Yusupov estuvo abierto y dicharachero porque le apasionaba contar su historia. Le seducía más que sus interlocutores nos llamáramos Eugenio y Alfonso. De llamarnos Eugenia y Alfonsa, mucho me temo que su relato hubiera sido más breve. Le brillaban los ojos, eslavos y violetas, cuando representaba con los brazos los movimientos del cisne mortalmente herido del cuerpo de Rasputín, al que previamente había intentado envenenar con pasteles. Yusupov, al menos el solitario anciano que yo conocí, no era dado a las carcajadas, pero las imitaba a la perfección cuando evocaba las que salían de la garganta de Rasputín durante su resistente agonía. El monje atrabiliario y protegido de la Zarina era, según Yusupov, un burdo impostor. Eugenio Egoscozábal, directo y curioso, le formuló una pregunta embarazosa. «Alteza, ¿Rasputín se tiraba a la Zarina?». Y Yusupov respondió con una aurora boreal. «Creo que no. De cualquier manera no fue ese el motivo de nuestra broma». «Nuestra», por cuanto el crimen de Rasputín lo compartió con su amigo el Príncipe Dimitri Pavlovich, a quien se le atribuía una pasión por Yusupov afanosa e incandescente.

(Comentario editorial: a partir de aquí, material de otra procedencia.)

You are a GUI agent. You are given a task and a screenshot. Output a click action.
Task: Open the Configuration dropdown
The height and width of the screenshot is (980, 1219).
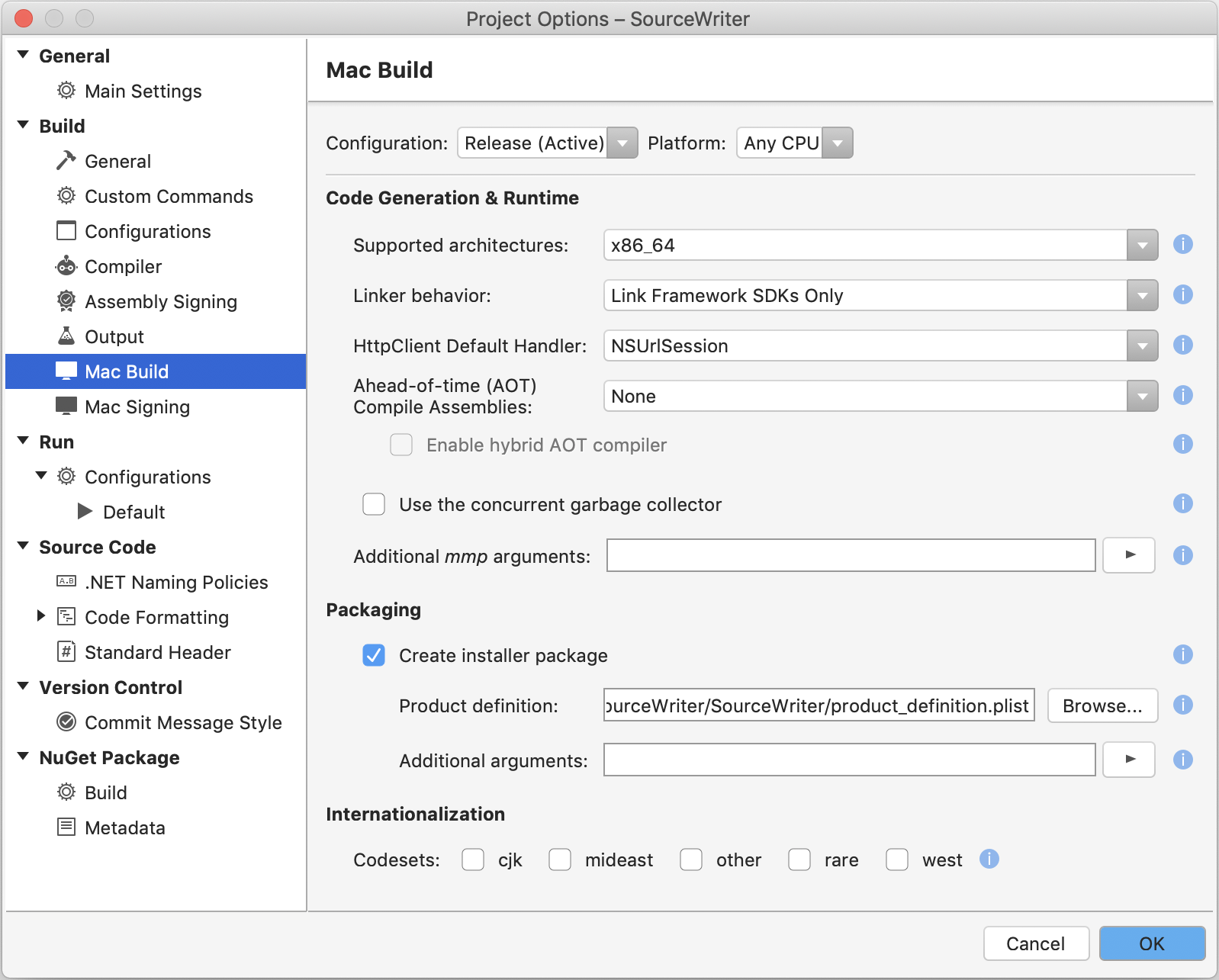[x=547, y=143]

He leído su «Avant l´Exil», y fuera de su participación en el asesinato del inmenso monje brujo, la persona de Yusupov carecía de grandeza. Era grande como asesino, pero como Príncipe hubiera pasado desapercibido de no haber tenido el apoyo de su inconmensurable fortuna. Eso sí, cuando narraba la preparación, la estrategia y la culminación del crimen que, según él, salvaría a la Corona Imperial rusa, su capacidad de interesar a quien le oía era absoluta. Detallaba con mucha precisión detalles del mobiliario y la estancia, con un regusto bastante femenino.
De vuelta a San Sebastián, me llevaba el recuerdo de una historia formidable narrada por su protagonista. Nada menos que un asesinato político. Mi amigo y compañero Eugenio Egoscozábal le concedía menos trascendencia e importancia.
«Menudo pelmazo», comentó.
El asesino educado quedó solo en el bar del «Palais», esperando nuevas víctimas mientras se cocía con un whisky de reserva. Un detalle que se me olvidaba. Nos invitó a las copas.